In 2022, 26-year-old Juan Baron murdered his 73-year-old lover, Gary Ruby, inside Ruby’s Hawaii home after learning that Ruby had tested positive for HIV. The grisly crime gripped local media and shocked crime watchers across the country.
Now, Baron is appealing the plea deal he took, claiming a language barrier created a misunderstanding.
The Crime
Ruby was killed sometime between January 19, 2022, and March 7, 2022, according to prosecutors. His body was found encased in cement in a bathtub inside his home. Coffee grounds had been used to mask the odor.
Baron used a belt to kill his lover, per court documents, then moved the body to a bathtub and slit his wrists to make it look like Ruby died by suicide. After finding bags of concrete in the garage, Baron used the substance to conceal Ruby—who may have been alive at the time he was buried in cement—then sprinkled coffee grounds over it to mask the smell of the corpse.
After the murder, Baron took up residence inside Ruby’s million-dollar home; he also drove the older man’s car and later told police he’d intended on taking ownership of Ruby’s property by forging documents.
At some point, Baron fled Hawaii with a new lover. He was arrested in California, hiding under a seat on a Greyhound bus bound for Mexico. He reportedly told police he’d killed Ruby after they’d had sex; Ruby had supposedly failed to tell Baron that he was HIV-positive before they’d slept together.
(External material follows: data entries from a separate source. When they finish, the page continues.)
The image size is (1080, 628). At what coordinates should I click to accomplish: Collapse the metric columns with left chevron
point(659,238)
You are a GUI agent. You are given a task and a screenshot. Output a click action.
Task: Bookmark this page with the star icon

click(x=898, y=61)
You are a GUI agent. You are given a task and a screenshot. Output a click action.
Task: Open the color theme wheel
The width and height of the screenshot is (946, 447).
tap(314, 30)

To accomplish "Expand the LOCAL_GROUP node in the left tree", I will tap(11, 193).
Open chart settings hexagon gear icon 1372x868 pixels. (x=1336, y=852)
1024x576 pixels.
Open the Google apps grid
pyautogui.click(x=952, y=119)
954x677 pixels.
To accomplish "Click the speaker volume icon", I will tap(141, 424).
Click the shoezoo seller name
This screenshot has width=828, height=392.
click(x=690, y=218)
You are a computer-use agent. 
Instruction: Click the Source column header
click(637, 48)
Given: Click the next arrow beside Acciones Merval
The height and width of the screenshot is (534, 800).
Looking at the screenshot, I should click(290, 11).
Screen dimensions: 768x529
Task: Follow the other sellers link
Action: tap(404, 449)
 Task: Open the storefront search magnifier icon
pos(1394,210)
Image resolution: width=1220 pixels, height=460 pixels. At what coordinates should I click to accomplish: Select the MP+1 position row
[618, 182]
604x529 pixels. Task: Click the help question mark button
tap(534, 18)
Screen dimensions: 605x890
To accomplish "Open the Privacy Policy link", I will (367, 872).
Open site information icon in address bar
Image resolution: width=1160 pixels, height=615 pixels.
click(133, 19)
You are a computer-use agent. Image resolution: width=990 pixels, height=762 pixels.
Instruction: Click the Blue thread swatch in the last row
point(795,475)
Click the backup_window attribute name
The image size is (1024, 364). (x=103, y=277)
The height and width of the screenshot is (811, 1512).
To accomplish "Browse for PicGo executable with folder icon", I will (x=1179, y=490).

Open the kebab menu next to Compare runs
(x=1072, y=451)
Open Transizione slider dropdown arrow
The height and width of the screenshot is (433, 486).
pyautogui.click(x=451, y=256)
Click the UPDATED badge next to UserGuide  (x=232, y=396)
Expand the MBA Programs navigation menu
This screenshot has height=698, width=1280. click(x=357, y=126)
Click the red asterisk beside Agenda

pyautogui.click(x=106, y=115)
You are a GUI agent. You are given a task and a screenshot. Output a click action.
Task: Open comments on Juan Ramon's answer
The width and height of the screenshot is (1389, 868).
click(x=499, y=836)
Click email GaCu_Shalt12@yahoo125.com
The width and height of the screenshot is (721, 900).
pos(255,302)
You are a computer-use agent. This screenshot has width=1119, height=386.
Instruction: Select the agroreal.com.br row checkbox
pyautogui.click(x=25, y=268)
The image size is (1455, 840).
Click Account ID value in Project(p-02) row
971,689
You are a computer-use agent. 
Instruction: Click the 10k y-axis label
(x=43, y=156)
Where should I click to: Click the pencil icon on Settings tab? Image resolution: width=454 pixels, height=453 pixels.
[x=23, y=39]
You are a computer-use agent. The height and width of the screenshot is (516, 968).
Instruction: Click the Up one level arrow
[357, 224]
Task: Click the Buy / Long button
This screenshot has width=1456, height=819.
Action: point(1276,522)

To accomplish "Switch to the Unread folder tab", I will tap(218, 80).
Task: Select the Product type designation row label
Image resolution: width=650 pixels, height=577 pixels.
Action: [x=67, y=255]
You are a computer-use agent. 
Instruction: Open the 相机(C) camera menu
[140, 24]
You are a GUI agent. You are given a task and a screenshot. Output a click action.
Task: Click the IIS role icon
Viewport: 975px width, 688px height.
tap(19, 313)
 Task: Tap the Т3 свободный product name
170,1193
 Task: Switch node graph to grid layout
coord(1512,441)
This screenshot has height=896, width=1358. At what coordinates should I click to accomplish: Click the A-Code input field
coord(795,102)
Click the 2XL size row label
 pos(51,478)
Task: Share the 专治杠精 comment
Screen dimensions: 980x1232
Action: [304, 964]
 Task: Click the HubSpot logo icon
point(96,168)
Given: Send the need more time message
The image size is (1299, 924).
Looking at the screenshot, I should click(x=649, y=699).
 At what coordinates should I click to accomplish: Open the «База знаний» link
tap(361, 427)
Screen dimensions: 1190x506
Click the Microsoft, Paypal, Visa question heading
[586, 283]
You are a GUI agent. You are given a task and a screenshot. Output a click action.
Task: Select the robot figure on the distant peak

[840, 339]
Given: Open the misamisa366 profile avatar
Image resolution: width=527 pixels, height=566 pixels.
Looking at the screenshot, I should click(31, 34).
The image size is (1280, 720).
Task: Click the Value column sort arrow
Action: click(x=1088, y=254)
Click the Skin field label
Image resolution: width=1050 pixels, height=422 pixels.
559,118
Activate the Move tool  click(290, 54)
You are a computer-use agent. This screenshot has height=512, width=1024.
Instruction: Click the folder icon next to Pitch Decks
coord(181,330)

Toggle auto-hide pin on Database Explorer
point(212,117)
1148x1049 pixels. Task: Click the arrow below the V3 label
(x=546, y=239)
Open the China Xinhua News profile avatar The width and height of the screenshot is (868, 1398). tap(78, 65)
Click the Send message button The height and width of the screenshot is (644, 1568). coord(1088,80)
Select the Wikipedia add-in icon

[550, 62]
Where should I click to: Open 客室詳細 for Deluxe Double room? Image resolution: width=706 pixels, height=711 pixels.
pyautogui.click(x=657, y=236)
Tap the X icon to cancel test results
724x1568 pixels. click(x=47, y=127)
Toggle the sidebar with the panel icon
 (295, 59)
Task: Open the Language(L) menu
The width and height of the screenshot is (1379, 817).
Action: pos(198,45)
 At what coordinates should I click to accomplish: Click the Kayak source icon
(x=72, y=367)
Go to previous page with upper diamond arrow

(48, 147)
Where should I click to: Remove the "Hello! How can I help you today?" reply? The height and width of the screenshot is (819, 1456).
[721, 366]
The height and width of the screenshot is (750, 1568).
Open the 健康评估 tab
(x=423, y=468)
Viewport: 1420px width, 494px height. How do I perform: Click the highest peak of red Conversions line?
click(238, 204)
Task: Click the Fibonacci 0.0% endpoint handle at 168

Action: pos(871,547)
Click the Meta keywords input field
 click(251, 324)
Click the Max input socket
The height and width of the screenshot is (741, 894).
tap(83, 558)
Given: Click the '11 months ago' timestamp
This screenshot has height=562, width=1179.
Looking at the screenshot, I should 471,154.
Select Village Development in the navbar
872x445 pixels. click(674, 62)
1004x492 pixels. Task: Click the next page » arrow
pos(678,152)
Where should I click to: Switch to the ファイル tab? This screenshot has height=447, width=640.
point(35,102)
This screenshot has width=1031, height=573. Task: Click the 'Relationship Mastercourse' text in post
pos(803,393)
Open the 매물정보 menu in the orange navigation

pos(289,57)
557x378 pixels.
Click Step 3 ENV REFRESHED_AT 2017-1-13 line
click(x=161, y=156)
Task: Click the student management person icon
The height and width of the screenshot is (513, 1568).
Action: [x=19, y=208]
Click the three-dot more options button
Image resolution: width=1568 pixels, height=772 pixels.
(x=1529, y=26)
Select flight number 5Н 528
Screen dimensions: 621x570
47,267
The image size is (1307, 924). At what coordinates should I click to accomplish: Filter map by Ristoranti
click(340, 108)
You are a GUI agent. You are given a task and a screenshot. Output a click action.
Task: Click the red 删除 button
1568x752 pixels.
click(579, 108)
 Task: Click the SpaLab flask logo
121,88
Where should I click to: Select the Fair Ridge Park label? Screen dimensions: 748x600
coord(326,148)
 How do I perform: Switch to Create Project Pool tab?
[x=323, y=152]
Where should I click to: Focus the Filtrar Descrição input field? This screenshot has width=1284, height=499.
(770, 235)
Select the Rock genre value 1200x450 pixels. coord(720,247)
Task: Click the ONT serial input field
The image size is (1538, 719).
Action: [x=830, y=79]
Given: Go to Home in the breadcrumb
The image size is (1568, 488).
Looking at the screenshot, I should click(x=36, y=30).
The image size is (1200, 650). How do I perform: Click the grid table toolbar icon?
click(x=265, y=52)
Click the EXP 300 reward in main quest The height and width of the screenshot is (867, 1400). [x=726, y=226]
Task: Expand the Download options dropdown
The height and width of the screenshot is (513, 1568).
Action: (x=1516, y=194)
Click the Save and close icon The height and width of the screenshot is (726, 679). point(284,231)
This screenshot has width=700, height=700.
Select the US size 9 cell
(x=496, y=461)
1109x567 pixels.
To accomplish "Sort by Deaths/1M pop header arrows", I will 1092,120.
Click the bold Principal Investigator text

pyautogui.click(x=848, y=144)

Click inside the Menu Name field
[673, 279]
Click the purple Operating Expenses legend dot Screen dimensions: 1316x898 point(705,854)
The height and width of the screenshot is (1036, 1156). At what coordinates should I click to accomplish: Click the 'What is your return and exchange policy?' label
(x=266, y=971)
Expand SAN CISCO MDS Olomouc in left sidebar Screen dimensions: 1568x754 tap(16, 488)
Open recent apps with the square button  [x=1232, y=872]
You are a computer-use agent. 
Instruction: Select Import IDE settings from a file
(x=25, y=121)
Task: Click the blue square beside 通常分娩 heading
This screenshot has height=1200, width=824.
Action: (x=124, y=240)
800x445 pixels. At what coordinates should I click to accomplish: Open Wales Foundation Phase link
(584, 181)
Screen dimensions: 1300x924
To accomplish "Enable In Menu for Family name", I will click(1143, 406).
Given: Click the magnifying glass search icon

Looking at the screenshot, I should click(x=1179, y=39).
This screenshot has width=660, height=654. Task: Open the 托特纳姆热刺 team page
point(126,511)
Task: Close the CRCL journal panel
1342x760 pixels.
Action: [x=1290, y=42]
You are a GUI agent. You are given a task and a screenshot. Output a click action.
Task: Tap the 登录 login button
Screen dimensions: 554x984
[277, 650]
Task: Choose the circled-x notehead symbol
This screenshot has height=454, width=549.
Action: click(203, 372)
“From a public health standpoint, what usually lies at the bottom of these types of tragedies is not the HIV diagnosis itself, but the stigma associated with HIV, the lack of information available to the public regarding HIV/AIDS and the long-standing fears associated with HIV/AIDS,” Dr. David Wolff, a medical consultant at New Life Mental Health, tells A&E Crime + Investigation. “In some cases the responses elicited through disclosure can lead to acts of violence.”
Wolff notes that “increased levels of stigma increase secrecy among those diagnosed with HIV/AIDS and result in lower rates of HIV testing and treatment adherence.”
“HIV stigma is actually getting worse in certain populations,” Dr. David Ghozland, an OB-GYN with California’s Intimate Health Center, tells A&E Crime + Investigation. “Part of what drives this is what researchers now call ‘HIV invisibility,’ where in wealthier, more privileged communities, better treatment options have made HIV feel like a solved problem, so public education has pulled back from it.”